By Margarita Nahapetyan
Mounting evidence suggests that a sound of music can reduce pain in newborn babies during common medical procedures and encourage better oral feeding for premature babies. Music is increasingly being used in neonatal units, where the little patients are too vulnerable to be given some regular painkillers.
Many people find listening to music very relaxing, and there has been a lot of research done on the mater demonstrating that listening to music can lead to less problems associated with heart and feeling less pain even by very young listeners. That is why the investigators from the University of Alberta in Canada got interested if music may really have that effect on newborn babies when it comes to relieving pain during some routine procedures, such as having blood drawn from a heel prick (a common procedure for taking a blood sample from newborns), for example. In addition, the experts wanted also to find out if the use of music could help premature babies develop their sucking skills, so they could be better breastfed or take a bottle.

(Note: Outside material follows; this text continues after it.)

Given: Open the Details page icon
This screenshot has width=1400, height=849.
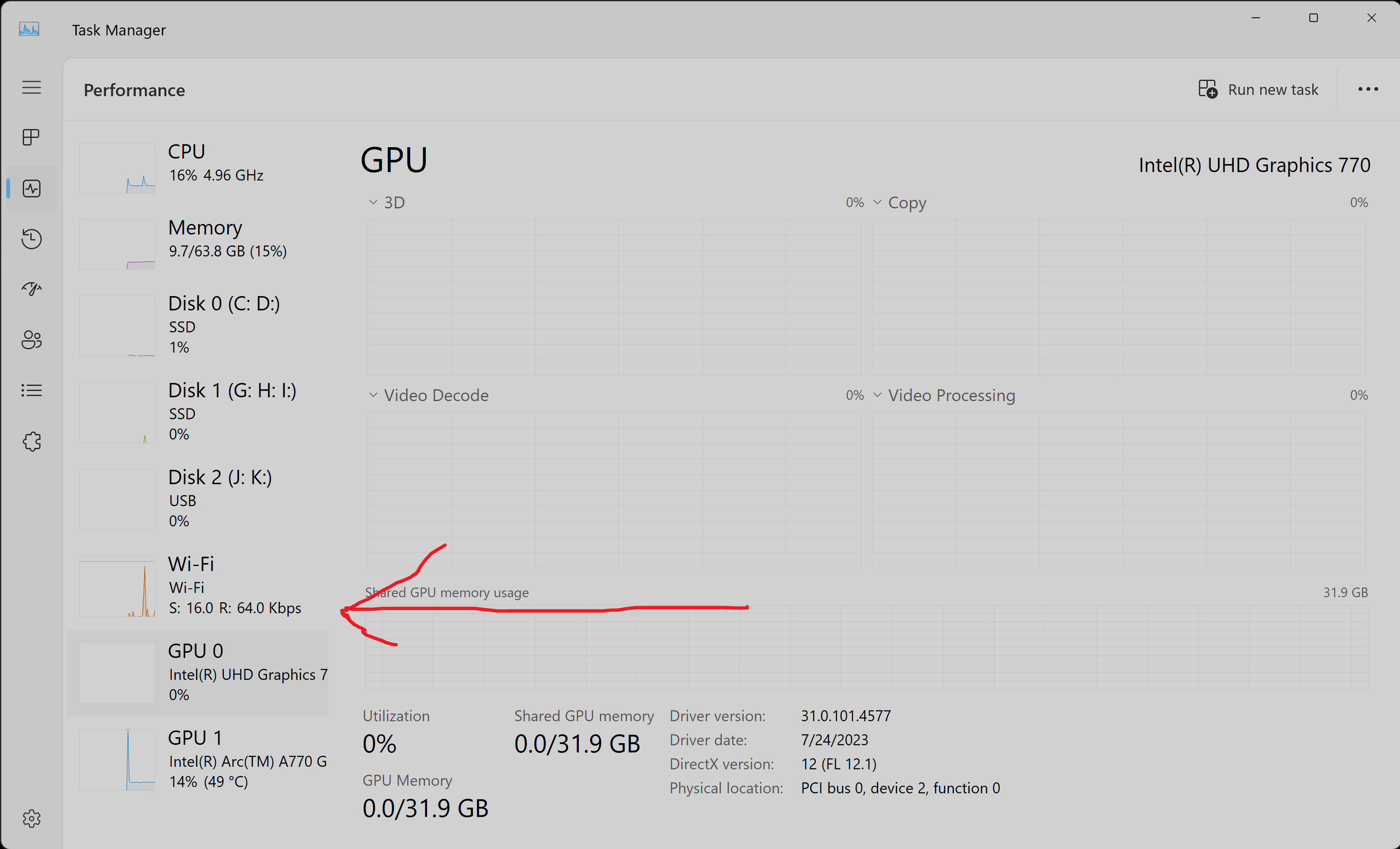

Out of more than 1,000 studies, the researchers selected nine trials that were published between 1989 and 2006, in order to analyze in detail the effect of music on feeding rates and on physiology and behaviors. The team focused particularly on several studies observing music that was played to newborns during painful procedures such as circumcisions and heel prick tests. Some of the studies used lullabies with or without added sounds, such as heartbeats or womb noises, and one of them used live music. Some hospitals were using music by some of the great composers, like Mozart. Based on their analysis, the experts from Canada found the following:
According to one of the studies, newborn babies experienced less pain, had lower heart rates and showed better oxygen levels in their blood if music was playing while they had a procedure of heel prick. The results of another study revealed that there were significant improvements among premature babies who were older than thirty one weeks, but not among babies who were younger.
One good-quality study demonstrated that newborn babies expressed less pain, had lower heart rates and better levels of oxygen if music was playing during the procedure of circumcision. Two other investigations showed that playing music did not appear to make any difference, but those studies were very small studies and not well done.
Many pre-term babies have a hard time breastfeeding or using a bottle because they experience difficulties with sucking coordination, as well as with swallowing and breathing. While carrying out one experiment, the experts gave some babies a dummy that was playing lullabies when sucked. those babies who used this special experiment tool improved their feeding habits, compared to those who did not use the dummy.
Overall, the researchers came to the conclusion that music may help newborn babies, but many of the studies reviewed were not of a good quality.The study authors, Dr. Manoj Kumar and his colleagues, said that there is preliminary evidence to suggest that "music may have beneficial effects in terms of physiological parameters, behavioral states and pain reduction during painful medical procedures." The experts added that larger and better-quality trials are needed to confirm the therapeutic benefits of music for specific indications and to find out the best ways to use music.
The findings are published in the Archives of Disease in Childhood journal.